Write out each line of the entries exactly, starting at the first and finishing with the line that contains "Task: Open the ExecuteThread".

_ _ _

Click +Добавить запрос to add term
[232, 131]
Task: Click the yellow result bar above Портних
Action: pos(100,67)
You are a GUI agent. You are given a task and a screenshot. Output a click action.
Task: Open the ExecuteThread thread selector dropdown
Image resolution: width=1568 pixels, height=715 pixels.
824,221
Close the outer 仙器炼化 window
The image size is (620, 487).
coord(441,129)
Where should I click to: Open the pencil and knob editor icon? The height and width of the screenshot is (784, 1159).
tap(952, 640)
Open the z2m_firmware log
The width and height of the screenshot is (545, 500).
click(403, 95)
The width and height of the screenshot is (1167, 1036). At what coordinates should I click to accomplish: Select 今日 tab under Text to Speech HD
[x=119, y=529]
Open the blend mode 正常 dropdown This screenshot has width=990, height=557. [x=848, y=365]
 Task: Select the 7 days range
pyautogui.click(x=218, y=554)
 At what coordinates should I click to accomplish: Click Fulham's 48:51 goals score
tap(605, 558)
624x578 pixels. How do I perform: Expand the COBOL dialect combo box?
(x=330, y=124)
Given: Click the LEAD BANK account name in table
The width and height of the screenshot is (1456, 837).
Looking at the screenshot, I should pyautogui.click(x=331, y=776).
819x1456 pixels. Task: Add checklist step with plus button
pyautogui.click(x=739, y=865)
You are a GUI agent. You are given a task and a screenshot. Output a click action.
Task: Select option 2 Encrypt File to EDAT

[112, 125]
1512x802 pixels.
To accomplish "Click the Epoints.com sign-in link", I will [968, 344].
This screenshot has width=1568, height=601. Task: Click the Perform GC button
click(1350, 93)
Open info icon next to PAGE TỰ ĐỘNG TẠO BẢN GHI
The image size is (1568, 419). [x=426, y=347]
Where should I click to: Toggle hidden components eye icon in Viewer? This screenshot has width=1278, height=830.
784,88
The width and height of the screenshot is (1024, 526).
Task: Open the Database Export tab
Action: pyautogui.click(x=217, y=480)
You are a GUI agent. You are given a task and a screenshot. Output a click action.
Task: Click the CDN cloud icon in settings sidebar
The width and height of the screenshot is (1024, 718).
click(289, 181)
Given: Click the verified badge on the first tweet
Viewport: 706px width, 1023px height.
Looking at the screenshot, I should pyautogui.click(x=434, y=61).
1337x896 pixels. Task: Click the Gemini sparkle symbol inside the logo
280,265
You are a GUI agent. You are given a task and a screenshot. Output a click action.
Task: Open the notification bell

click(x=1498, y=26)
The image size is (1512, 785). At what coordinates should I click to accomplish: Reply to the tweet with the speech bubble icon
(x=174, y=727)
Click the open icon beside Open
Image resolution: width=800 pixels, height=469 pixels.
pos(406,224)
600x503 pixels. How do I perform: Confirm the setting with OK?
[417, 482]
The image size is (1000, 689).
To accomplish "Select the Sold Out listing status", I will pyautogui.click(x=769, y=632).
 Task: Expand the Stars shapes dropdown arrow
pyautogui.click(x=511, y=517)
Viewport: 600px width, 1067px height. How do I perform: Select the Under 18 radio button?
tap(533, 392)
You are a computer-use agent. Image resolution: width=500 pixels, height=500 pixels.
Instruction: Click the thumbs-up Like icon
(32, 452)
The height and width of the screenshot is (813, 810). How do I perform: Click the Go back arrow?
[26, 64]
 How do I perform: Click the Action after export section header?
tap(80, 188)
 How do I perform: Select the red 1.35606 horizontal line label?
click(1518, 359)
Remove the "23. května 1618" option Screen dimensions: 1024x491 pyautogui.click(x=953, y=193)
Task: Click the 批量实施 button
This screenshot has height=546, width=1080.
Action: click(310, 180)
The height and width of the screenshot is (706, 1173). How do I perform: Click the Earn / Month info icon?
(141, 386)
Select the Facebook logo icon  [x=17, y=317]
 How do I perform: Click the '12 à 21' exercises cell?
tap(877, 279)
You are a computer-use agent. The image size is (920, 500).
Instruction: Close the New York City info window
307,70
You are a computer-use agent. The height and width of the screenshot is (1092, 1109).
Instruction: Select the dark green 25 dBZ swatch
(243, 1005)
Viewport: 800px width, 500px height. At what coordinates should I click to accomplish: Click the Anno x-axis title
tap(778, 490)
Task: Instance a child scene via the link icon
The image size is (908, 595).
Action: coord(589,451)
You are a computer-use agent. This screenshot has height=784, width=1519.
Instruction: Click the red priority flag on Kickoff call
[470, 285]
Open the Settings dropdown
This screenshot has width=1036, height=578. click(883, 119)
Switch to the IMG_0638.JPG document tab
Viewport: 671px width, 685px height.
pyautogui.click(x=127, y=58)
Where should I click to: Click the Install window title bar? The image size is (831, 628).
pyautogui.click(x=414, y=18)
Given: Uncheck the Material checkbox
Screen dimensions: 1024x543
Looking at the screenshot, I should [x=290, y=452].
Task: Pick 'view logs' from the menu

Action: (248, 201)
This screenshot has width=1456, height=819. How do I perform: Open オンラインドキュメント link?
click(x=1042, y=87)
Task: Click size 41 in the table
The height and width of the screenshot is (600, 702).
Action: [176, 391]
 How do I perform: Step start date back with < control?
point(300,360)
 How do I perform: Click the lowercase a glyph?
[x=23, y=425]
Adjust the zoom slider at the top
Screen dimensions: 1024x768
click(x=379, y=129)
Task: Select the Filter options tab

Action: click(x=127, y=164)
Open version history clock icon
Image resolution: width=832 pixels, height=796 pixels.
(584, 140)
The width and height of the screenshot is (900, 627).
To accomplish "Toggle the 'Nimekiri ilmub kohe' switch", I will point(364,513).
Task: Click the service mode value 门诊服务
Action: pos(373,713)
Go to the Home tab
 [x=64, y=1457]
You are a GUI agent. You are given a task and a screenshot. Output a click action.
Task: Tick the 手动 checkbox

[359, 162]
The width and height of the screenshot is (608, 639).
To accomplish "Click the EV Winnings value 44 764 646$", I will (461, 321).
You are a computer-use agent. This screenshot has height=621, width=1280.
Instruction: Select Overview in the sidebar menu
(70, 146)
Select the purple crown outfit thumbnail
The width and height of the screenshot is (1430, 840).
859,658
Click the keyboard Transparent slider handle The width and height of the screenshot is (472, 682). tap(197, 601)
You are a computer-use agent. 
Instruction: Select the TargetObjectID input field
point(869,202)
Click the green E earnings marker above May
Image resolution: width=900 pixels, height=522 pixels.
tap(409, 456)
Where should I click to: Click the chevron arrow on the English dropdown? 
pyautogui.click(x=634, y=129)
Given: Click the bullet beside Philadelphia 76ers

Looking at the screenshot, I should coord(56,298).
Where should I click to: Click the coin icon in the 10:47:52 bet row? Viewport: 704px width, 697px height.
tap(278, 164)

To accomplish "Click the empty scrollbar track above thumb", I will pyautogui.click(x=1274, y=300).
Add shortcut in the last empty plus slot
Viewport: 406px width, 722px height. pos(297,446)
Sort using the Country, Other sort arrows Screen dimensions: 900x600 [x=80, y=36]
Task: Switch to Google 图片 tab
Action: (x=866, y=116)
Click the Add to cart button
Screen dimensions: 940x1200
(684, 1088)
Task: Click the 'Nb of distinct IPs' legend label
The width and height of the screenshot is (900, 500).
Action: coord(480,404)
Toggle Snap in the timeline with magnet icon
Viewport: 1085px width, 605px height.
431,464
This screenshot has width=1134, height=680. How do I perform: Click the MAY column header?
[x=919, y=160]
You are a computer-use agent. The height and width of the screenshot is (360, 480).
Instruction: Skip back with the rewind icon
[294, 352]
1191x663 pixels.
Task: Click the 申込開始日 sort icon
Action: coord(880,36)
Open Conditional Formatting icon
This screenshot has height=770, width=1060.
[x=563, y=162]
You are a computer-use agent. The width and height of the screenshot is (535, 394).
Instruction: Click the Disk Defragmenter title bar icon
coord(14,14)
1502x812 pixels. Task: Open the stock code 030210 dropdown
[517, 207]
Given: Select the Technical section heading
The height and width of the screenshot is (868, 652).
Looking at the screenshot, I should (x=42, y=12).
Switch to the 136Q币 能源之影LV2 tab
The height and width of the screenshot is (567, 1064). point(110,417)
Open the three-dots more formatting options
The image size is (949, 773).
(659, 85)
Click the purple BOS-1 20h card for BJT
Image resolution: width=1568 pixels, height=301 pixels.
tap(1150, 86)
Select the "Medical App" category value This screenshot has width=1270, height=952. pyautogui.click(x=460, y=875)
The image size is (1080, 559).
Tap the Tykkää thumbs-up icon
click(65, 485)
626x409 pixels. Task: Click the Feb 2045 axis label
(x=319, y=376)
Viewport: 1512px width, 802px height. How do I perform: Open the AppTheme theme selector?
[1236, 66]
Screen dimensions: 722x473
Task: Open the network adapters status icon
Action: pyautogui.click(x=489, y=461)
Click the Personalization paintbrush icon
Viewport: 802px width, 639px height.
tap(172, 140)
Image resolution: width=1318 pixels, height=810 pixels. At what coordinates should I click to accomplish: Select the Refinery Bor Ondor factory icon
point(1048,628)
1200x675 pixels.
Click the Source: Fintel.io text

_ _ _

Answer section =
Click +Добавить запрос to add term
[232, 131]
Task: Click the yellow result bar above Портних
Action: pos(100,67)
You are a GUI agent. You are given a task and a screenshot. Output a click action.
Task: Open the ExecuteThread thread selector dropdown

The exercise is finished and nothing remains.